Plusieurs titres de presse reprennent la position du Président de la République, présentée par France Info : « il vaut mieux ramener tout le monde afin d’éviter qu’ils ne rentrent en France clandestinement ». La ministre de la justice est en pointe dans la pédagogie de cette position et l’expose dans la presse :
Dans une interview à La Dépêche, elle déclare : « notre priorité, c’est d’éviter la dispersion des djihadistes ». La ministre assure que le système carcéral français peut prendre en charge les individus particulièrement dangereux.
Challenges nous informe factuellement que « Paris confirme sa préférence pour le rapatriement des djihadistes français » et reproduit les propos rassurants de la ministre.
L’option du retour des djihadistes rencontre un écho favorable dans plusieurs titres de presse :
Un journaliste du Monde estime le 14 février qu’avec le rapatriement des djihadistes français, le gouvernement sera « tenu malgré lui d’appliquer le droit en matière de lutte contre le terrorisme ». « Le gouvernement trouve là, par le traitement judiciaire de ces djihadistes, le moyen de mieux protéger notre démocratie et de mettre fin à sa politique de l’autruche ».
Le Figaro vox donne la parole au président du Centre d’analyse du terrorisme qui assène un argument d’autorité: « il s’agit de la seule manière de s’assurer que ces combattants islamistes soient réellement neutralisés et répondent de leurs actes ».
Le JDD est catégorique et nous explique « pourquoi laisser les djihadistes français en Syrie serait une mauvaise idée ».
« En grande majorité, les futurs rapatriés sont des femmes et des enfants »
Parmi les 130 français qui pourraient être rapatriés de Syrie, il y a des femmes et des enfants. Cette information est amplement développée par de nombreux médias. Elle aboutit à minimiser la dangerosité des ressortissants français qui seraient rapatriés :
« Ce sont principalement des femmes et des enfants » rassure Belloubet » (la ministre de la justice), nous apprend RT France. L’information est largement reprise, par 20 Minutes, Le Point, France Info, RTL, etc.

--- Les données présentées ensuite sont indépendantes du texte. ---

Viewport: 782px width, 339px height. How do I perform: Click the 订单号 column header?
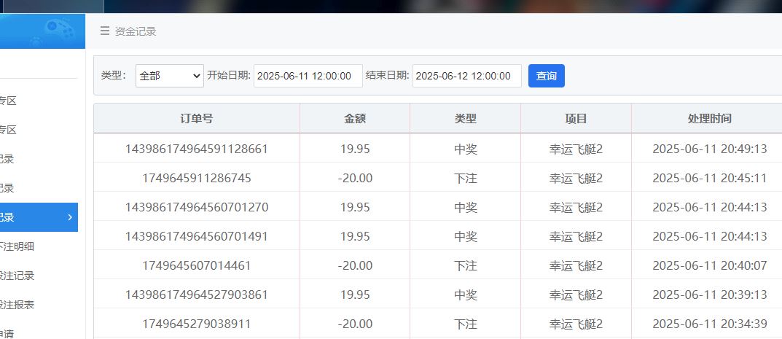pyautogui.click(x=197, y=118)
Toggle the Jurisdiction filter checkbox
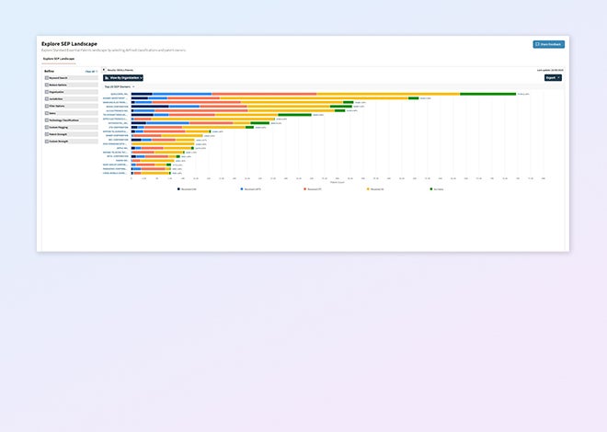The image size is (607, 432). (x=47, y=99)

Comme pour mieux appuyer le caractère inoffensif de certains futurs rapatriés, la parole est donnée aux proches de français partis rejoindre l’Etat islamique. Ce sont avant tout les liens familiaux qui sont mis en avant. La motivation du départ en Syrie, le radicalisme religieux, la volonté de combattre les « mécréants » passent en arrière-plan, voire sont carrément passés sous silence :
Le quotidien gratuit 20 Minutes donne la parole à un grand-père d’un enfant d’un djihadiste français parti en Syrie : « Est-ce qu’on pourra voir notre petit fils ?
« Un père attend le retour de son fils djihadiste » pour qu’il soit jugé en France nous informe L’Express. On apprend qu’il a peut-être été un propagandiste de l’État Islamique.
France 3 consacre un reportage à « l’appel à l’aide » de familles de djihadistes et donne l’exemple d’une jeune femme qui serait partie contre son gré en Syrie. Sont-ils tous dans ce cas ? Le doute continue de planer…
« La France a un plan pour rapatrier les djihadistes et éviter qu’ils commettent des exactions en France »
Ce plan censé sécuriser le retour des djihadistes est présenté en deux temps dans les médias : c’est d’abord la prise en charge en France qui est dévoilée, puis l’aide que pourraient apporter les Etats Unis à leur rapatriement. Dans les articles qui présentent ces deux étapes, on ne trouve aucune réserve ni opinion : le message du gouvernement est relayé in extenso.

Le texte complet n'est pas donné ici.